Sotto l’ormai acclarata dittatura del neo-Sultano Erdogan, la Turchia sta assumendo contorni sempre più simili all’Iran khomeinista. Non solo per il fondamentalismo che Erdogan e gli erdoganisti stanno imponendo soprattutto ai danni della nuova generazione, tendenzialmente laica e secolare come quella iraniana, o per aver reso la Turchia uno stato canaglia, una minaccia per la sicurezza e la pace nel mondo al pari del regime khomeinista.


 

Di quest’ultimo il regime di Erdogan sta infatti mutuando anche i metodi repressivi nei confronti degli oppositori, brutali e senza scrupoli.
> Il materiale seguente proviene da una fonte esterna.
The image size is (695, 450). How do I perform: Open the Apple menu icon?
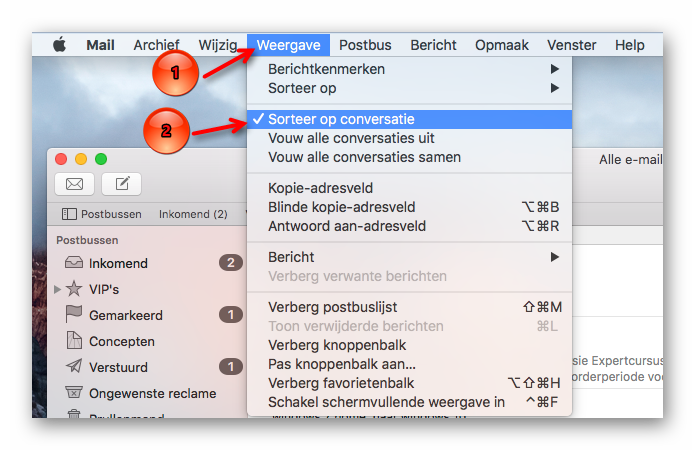[59, 44]
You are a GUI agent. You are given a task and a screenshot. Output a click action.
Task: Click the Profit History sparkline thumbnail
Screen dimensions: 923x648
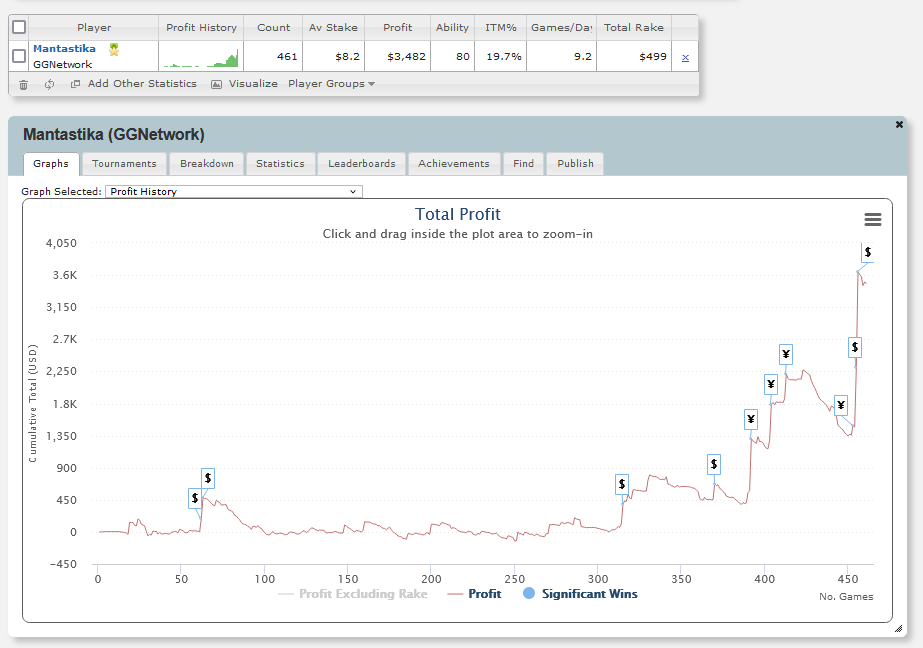[201, 58]
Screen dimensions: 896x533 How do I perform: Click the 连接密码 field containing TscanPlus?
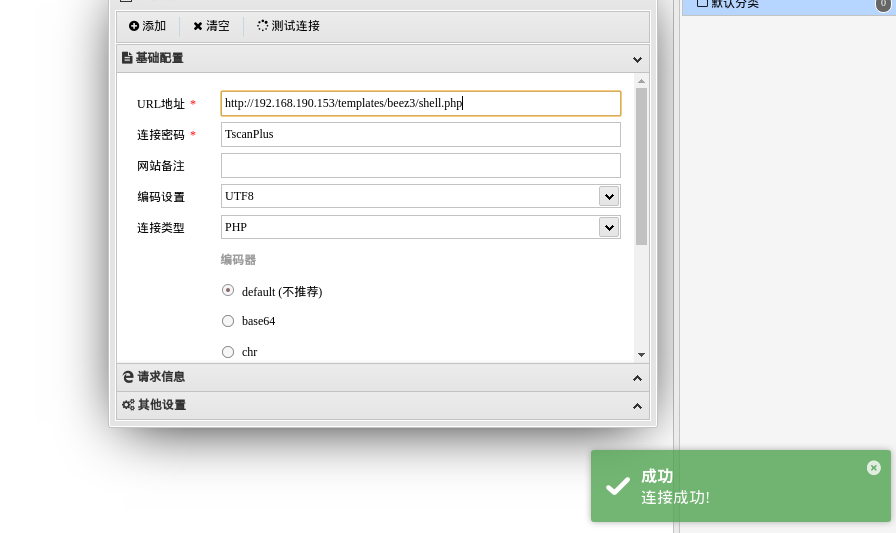pyautogui.click(x=420, y=134)
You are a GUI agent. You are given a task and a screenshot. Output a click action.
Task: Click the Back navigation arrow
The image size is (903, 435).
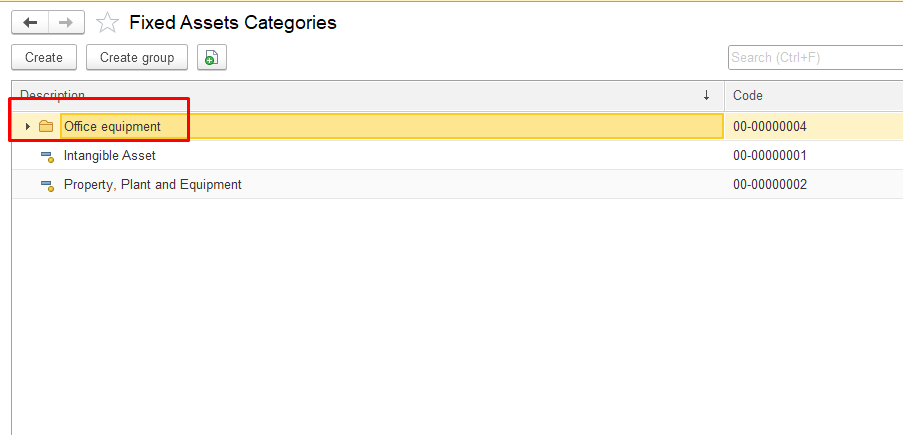(30, 22)
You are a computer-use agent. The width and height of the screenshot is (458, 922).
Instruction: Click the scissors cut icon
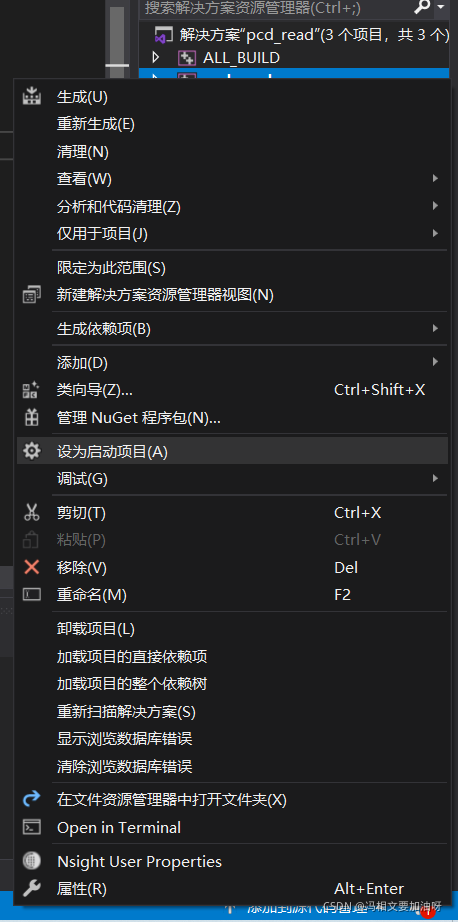31,513
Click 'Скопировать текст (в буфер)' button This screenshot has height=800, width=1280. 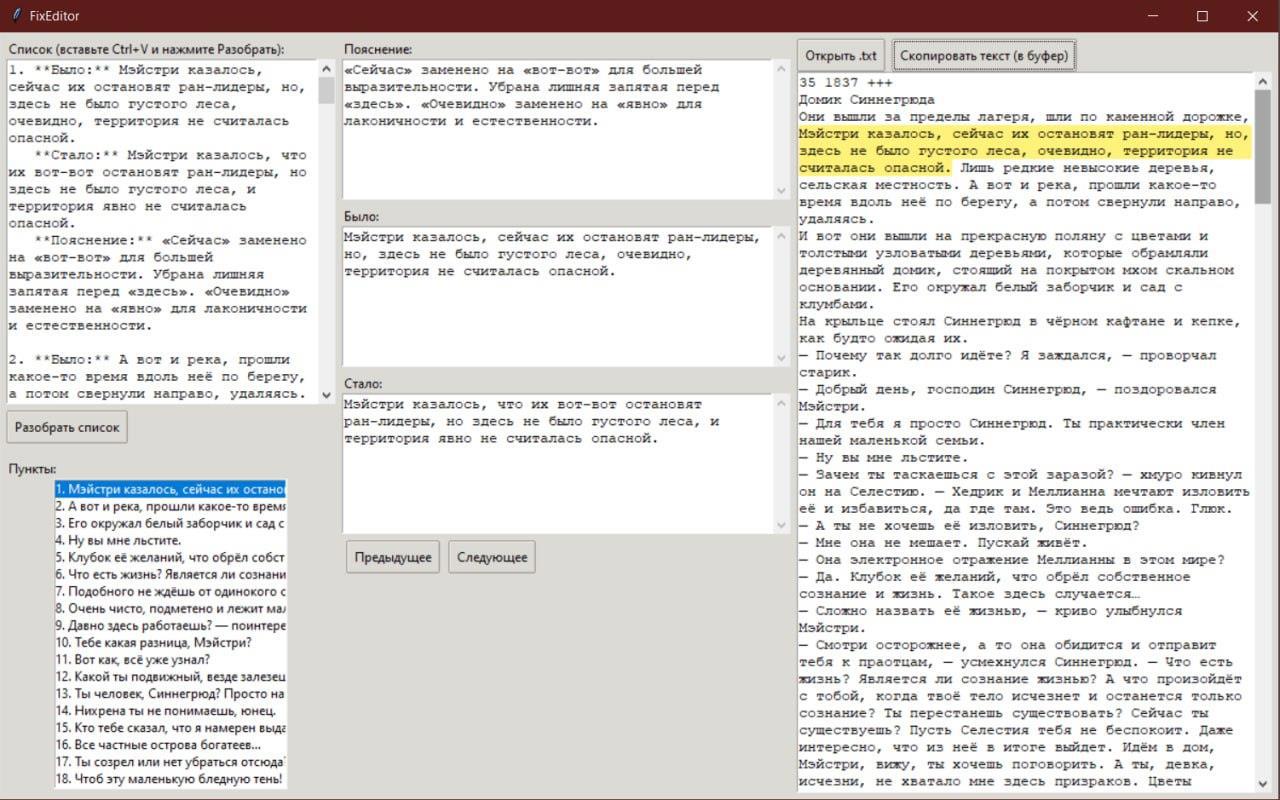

Le purghe erdoganiane sono diventate la normalità a partire dal famoso luglio 2016, da quel presunto colpo di stato che ha consentito a Erdogan di attuare il piano di epurazioni già stabilito. Sono stati 80 mila finora gli arresti effettuati con l’accusa di gulenismo: professionisti, accademici, insegnanti, pubblici funzionari, giudici, poliziotti, militari. L’alternativa al carcere è stata la sospensione dalle rispettive funzioni per centinaia di migliaia di persone o la riduzione alla condizione di non nuocere sotto la minaccia delle prigioni dell’orrore.